In recent years, Jia et al. (2017) used hyperspectral images to measure total soil nitrogen and classify the soil types. Spectral soil data emanating from the satellite are influenced by pixel size of images, atmospheric attenuations, soil cover, sensor spectral resolution, geometric view, and increased signal-to-noise ratio since variations are essential in the methods and models to enhance spectral responses. For instance, Liao et al. (2013) proposed a method for spatial estimation of soil surface texture using kriging, co-kriging and stepwise multiple regression and co-kriging gave them best prediction. da Silva Chagas et al. (2016) recently predicted the clay, silt, and sand contents, based on Landsat TM 5 bands and various indexes which not only helped them enhance accuracy of the models but also classify bare soil using the RF and MLR methods.

More recently, Demattê et al. (2018) proposed a quantification model for soil texture based on reflectance information from a range of bare soils acquired by intersecting multi-temporal satellite images. This model was applied to another region to calculate its pertinency. They used only bare soil spectral data collected using Landsat TM 7 satellite images of two distinct regions of Brazil. The model was trained using spectral data (acquired from six bands) and laboratory data (having size 0.00–0.20 m layer) of one region and extrapolated to another. Sandy loam, clayey loam, sandy, clayey, and very clayey soil are the differentiated textual classes.

Similarly, Forkuor et al. (2017) investigated six soil properties-silt, clay, sand, soil organic carbon, nitrogen, and cation exchange capacity of area 580 km2 situated in south-western Burkina Faso, by using the high-resolution satellite data (Landsat 8 and RapidEye), topography data and laboratory examined. They tested and compared four prediction models: random forest regression, support vector machine, stochastic gradient boosting, and multiple linear regression. Prediction of the model was validated on an independent set of similar soil samples (Forkuor et al., 2017).
——
INSTRUCTIONS TO FOLLOW - Can you reproduce the passage on satellite-based soil prediction between "In recent years, Jia" and "and MLR methods.", inclusive, renaming "co-kriging" to "cokriging" throughout?

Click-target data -
——
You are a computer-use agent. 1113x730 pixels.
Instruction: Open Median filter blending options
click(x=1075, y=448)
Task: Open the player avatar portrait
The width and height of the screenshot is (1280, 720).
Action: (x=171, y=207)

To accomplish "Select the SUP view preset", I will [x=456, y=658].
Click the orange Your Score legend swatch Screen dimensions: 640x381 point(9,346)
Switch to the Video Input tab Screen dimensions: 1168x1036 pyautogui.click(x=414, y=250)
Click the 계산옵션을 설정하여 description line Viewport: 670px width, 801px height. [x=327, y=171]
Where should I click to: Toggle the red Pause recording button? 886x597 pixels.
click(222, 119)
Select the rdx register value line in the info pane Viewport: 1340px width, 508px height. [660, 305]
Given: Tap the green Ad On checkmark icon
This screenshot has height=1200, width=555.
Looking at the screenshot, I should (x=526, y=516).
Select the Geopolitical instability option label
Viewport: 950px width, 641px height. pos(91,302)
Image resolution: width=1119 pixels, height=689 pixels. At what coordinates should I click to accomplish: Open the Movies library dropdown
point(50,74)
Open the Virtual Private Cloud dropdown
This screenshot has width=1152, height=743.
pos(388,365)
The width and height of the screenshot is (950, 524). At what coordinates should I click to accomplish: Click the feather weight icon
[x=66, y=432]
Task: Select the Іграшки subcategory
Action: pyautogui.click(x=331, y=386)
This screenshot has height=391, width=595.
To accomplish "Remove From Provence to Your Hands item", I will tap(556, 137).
——
EXERCISE RESPONSE -
In recent years, Jia et al. (2017) used hyperspectral images to measure total soil nitrogen and classify the soil types. Spectral soil data emanating from the satellite are influenced by pixel size of images, atmospheric attenuations, soil cover, sensor spectral resolution, geometric view, and increased signal-to-noise ratio since variations are essential in the methods and models to enhance spectral responses. For instance, Liao et al. (2013) proposed a method for spatial estimation of soil surface texture using kriging, cokriging and stepwise multiple regression and cokriging gave them best prediction. da Silva Chagas et al. (2016) recently predicted the clay, silt, and sand contents, based on Landsat TM 5 bands and various indexes which not only helped them enhance accuracy of the models but also classify bare soil using the RF and MLR methods.